His career started when he was commissioned in the operations branch of Pakistan Navy in June 1978. His professional course that he undertook during his illustrious career includes Naval Command Course (USA) and National Defence Course at NDU. In recognition of his meritorious services he was also awarded Hilal-e-Imtiaz (Military).

China’s film industry insiders call for 3D halt

By Masood Sattar Khan in Beijing
(Pakistan News & Features Services)

Industry insiders at the ongoing Beijing International Film Festival 2014 are calling for an end to the 3D craze in China to ensure sound development of the market.

"The 3D film market has grown fast in China but many films lack quality," Yang Buting, Chairman of China Film Distribution and Exhibition Association and China Film Overseas Promotional Corporation, stated.
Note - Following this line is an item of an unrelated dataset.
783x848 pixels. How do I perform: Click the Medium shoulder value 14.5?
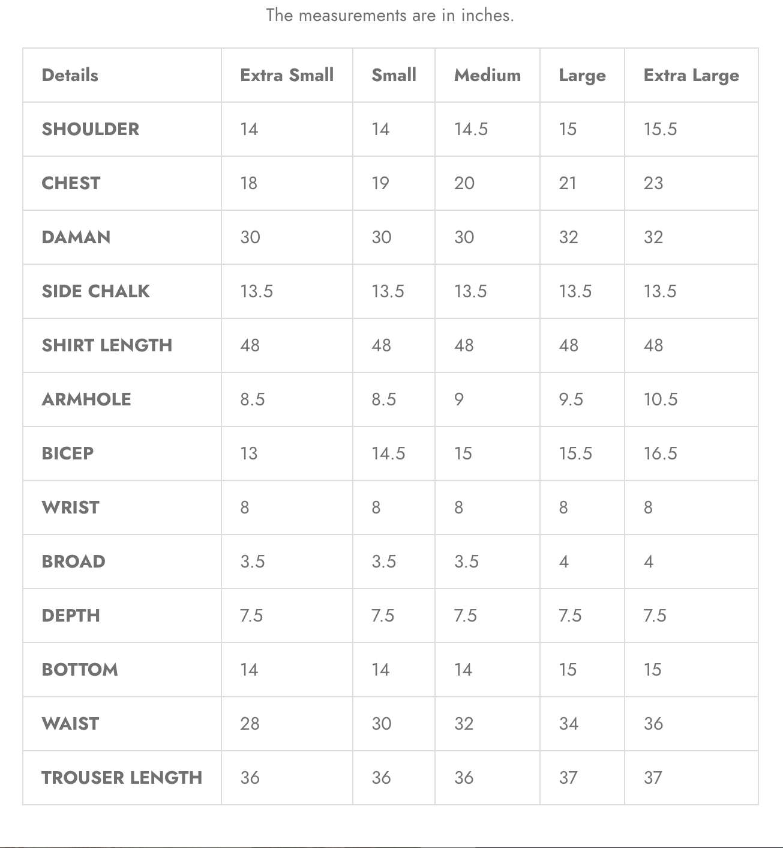point(471,129)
"If this kind of vicious competition is not contained, it will be a disaster for the 3D film market," said Yang, former chairman of the China Film Group Corporation, the largest film producer in the country.
Yang's remarks were echoed by Paul Anderson, director of the blockbuster series Resident Evil.
Anderson stated that some North American and European filmmakers should apologise for the bad 3D movies that have been released.
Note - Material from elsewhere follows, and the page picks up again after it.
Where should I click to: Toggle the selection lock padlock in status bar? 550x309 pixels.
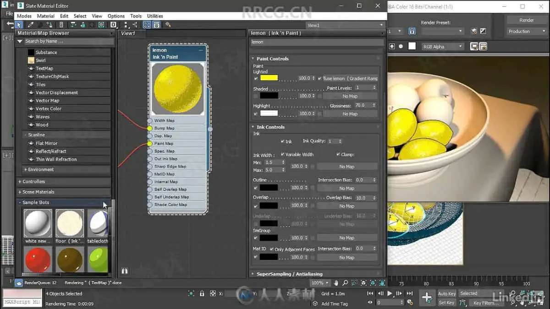click(x=202, y=293)
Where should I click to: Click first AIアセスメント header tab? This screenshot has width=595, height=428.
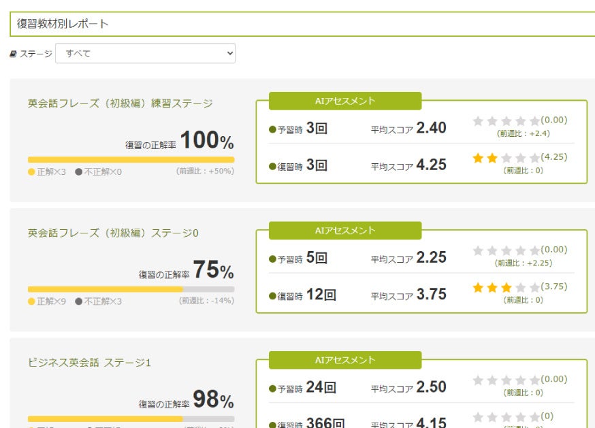pos(345,101)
"China is one of the most vibrant 3D markets," he said, but so was America in 2010, and then it collapsed in four short years.
3D films, which enhance the illusion of depth perception, became more successful throughout the 2000s, culminating in the unprecedented success of Avatar in 2009.
In China, most big hits are 3D films, which cost between 100 yuan and 120 yuan (16 to 19 U.S. dollars) for a ticket. A 2D film costs about 70 yuan.
To increase profits, Hollywood has been promoting 3D films exclusively for the Chinese market.
The 2014 version of RoboCop, which debuted in February, was in 3D exclusively in China and in 2D in other parts of the world.
 RoboCop, with an average of 5.5 on U.S. movie review site Rottentomatoes.com, notched up 329 million yuan in China, or 20 percent of its global box office.
Some industry insiders said converting 3D movies was done merely to make more money, rather than create a better experience for moviegoers.
Many filmgoers have complained that so-called 3D films have poor effects and some only had 3D effects at the beginning of the movies.
For some, it is an annoying distraction wearing 3D glasses. For others, it even creates nausea and headaches.
"It's hard to enjoy true 3D films with good pictures and effects in Chinese cinemas," Yang Buting said.
“More than 20,000 movie screens in China can play 3D films and more companies are competing to sell their 3D projection equipment, which used to cost between 80,000 yuan and 150,000 yuan. Now equipment is no more than 20,000 yuan,” Yang added.

"This kind of vicious competition has lowered the quality and cost of 3D films, thus upsetting viewers," he said.

Paul Anderson told Xinhua that it is better to give audiences a choice.
"If you don't give them a choice and you deliver bad 3D products, eventually they will stop going to the cinema. American people are choosing to watch 2D rather than 3D films," he said.

As the largest movie manufacturer in the world with the best technologies, the U.S. should not just simply convert 2D films into 3D versions to make money, said Yang, as it was cheating consumers.
In order to improve the 3D film market, Chinese enterprises are beginning to seek partnerships with international players to produce high-quality 3D films.

Fantasy Media Group (FMG), a Sino-Canada joint venture, was set up in Shanghai's pilot Free Trade Zone this year to boost 3D production capability in the country.
"There is a lack of industrial standards for 3D film production in China and we are pushing for it," Ma Xiaorui, an FMG Asia regional manager, asserted.

Eric Deren, a U.S. senior stereographer, felt that there is a tremendous opportunity to grow 3D in China and not make the same mistakes as in other parts of the world.

China is in a very good position to be able to learn from all that and move forward and succeed tremendously in this area," he said.